**Exercise**
Scan the entries for "file". Every line that holds it is to be copied.

Stored dataset items
[Start of Attachment]

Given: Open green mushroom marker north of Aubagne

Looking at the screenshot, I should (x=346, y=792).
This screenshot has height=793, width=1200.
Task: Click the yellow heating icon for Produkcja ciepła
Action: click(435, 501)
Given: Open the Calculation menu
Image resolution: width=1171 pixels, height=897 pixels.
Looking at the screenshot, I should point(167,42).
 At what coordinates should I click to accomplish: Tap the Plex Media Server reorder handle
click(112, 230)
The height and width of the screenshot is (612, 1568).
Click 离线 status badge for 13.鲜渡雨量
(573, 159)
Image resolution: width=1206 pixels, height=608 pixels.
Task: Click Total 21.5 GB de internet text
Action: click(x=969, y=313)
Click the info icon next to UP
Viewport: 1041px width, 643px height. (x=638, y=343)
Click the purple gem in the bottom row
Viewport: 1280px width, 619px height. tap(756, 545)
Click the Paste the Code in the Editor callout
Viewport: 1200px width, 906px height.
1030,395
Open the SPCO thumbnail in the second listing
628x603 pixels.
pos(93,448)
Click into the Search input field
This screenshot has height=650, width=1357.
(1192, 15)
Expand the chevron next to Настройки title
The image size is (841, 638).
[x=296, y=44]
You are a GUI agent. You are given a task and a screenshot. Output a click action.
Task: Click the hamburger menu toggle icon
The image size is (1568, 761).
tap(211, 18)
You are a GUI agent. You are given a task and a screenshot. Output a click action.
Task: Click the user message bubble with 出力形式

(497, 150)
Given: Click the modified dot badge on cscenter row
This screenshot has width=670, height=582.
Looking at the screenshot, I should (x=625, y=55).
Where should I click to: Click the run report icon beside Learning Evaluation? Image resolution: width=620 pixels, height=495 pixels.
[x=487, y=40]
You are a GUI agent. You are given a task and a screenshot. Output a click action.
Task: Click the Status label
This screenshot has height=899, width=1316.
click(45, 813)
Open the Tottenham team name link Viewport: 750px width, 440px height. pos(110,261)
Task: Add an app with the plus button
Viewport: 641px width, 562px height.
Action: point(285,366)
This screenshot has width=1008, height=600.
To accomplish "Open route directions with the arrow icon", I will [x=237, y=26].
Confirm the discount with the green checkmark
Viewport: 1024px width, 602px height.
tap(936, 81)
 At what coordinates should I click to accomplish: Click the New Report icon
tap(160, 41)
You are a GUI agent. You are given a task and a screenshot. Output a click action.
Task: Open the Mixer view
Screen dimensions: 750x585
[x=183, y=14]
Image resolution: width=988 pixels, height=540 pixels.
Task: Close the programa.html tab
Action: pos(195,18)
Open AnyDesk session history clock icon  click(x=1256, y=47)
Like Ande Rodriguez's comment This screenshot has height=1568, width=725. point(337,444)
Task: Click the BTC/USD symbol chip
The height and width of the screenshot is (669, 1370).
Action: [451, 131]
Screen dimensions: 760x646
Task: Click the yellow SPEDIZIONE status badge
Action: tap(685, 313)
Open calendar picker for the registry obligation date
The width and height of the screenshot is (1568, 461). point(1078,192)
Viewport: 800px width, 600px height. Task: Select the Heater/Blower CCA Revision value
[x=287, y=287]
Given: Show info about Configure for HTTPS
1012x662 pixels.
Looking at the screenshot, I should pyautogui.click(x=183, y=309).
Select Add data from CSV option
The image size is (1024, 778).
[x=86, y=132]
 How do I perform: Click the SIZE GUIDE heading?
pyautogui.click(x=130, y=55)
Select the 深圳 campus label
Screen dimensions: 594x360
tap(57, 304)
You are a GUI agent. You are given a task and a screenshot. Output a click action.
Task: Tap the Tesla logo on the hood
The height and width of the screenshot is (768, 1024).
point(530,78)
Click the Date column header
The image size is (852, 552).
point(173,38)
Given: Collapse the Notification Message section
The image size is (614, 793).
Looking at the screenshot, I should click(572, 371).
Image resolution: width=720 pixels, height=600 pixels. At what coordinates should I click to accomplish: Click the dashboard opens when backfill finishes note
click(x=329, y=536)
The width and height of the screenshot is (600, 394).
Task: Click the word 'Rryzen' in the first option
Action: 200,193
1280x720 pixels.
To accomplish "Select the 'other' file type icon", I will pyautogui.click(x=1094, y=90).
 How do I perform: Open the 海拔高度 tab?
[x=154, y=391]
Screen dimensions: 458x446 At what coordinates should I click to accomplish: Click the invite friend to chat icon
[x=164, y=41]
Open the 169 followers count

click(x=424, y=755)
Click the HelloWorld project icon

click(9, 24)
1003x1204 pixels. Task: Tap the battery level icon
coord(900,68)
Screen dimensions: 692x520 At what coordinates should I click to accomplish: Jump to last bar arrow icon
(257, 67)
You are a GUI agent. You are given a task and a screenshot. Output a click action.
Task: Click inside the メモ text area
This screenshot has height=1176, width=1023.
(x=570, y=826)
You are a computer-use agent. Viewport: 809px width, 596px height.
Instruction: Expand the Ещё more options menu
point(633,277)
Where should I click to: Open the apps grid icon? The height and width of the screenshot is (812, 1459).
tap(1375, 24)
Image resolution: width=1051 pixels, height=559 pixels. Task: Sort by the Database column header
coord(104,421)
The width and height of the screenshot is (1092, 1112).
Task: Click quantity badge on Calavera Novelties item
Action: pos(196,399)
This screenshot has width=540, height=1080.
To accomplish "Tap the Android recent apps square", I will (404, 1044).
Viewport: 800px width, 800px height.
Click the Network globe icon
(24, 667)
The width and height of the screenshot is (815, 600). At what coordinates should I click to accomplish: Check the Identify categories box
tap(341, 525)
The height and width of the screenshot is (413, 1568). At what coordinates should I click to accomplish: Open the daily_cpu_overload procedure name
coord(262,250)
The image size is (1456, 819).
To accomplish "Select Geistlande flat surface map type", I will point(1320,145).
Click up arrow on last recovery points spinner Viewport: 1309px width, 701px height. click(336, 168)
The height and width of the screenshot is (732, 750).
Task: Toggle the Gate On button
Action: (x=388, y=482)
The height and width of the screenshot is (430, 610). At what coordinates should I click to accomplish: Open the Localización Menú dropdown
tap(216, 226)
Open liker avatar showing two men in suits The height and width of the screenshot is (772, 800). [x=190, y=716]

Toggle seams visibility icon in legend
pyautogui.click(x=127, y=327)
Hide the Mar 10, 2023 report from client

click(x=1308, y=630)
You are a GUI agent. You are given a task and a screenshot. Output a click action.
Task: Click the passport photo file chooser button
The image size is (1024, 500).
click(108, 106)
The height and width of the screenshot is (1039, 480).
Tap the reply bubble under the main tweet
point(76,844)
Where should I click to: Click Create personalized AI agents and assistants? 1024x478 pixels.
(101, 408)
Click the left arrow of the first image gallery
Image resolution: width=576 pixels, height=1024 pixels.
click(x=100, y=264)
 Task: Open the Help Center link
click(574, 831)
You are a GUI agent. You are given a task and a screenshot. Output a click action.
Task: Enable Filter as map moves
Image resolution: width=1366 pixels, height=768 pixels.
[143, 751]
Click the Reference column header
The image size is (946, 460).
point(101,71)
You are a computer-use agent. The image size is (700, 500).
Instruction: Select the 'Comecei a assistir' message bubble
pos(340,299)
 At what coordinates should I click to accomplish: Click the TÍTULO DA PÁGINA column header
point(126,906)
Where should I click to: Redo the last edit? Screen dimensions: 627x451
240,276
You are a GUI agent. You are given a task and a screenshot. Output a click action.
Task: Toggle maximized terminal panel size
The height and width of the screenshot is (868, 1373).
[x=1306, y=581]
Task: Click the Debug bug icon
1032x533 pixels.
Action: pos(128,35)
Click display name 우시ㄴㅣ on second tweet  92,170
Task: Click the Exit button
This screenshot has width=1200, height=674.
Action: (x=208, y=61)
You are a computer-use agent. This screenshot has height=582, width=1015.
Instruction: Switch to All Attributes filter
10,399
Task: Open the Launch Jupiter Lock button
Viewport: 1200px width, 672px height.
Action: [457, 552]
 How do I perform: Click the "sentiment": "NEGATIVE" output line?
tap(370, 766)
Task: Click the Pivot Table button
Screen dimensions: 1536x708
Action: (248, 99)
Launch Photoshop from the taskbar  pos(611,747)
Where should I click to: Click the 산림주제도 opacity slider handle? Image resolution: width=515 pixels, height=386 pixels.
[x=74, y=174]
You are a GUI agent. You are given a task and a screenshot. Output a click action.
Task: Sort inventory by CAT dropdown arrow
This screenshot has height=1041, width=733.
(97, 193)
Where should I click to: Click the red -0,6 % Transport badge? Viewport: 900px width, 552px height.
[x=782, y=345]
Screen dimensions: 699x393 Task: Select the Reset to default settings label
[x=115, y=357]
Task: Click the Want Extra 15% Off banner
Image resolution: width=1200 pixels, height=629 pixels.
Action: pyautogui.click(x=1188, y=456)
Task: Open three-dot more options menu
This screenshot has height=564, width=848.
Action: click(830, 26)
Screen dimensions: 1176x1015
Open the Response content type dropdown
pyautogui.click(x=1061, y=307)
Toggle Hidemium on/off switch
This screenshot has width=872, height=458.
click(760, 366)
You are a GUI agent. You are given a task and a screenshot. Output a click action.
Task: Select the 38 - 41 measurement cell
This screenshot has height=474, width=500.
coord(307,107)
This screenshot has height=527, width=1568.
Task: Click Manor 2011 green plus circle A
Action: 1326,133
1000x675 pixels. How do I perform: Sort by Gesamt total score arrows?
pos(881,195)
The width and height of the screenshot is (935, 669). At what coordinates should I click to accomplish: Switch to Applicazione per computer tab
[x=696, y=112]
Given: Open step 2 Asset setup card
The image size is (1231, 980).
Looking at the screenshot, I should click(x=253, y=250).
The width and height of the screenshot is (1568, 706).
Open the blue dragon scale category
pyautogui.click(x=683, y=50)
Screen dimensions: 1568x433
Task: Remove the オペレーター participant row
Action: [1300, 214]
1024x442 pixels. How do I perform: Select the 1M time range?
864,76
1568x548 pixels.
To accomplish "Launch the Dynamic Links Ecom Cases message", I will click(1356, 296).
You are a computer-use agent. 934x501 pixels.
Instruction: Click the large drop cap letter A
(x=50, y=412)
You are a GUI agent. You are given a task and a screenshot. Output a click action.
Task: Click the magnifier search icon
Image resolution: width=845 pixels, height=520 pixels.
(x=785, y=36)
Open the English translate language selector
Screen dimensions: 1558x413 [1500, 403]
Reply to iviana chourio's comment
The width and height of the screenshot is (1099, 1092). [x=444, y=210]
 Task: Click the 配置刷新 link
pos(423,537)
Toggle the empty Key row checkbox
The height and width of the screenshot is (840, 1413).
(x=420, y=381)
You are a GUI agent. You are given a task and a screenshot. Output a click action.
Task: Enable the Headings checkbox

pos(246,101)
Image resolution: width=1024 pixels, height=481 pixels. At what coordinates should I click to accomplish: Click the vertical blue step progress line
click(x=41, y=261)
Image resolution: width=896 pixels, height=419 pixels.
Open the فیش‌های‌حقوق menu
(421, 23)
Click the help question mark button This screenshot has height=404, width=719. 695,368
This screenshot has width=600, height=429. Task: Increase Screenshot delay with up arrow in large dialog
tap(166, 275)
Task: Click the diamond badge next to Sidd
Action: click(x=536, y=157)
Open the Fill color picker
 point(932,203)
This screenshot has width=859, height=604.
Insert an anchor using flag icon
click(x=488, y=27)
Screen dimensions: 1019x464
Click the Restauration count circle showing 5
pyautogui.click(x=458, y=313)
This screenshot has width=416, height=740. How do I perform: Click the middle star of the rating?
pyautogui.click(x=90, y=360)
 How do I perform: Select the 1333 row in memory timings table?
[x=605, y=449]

[End of Attachment]

**Answer**
To accomplish "Select the 'other' file type icon", I will pyautogui.click(x=1094, y=90).
Task: Click the passport photo file chooser button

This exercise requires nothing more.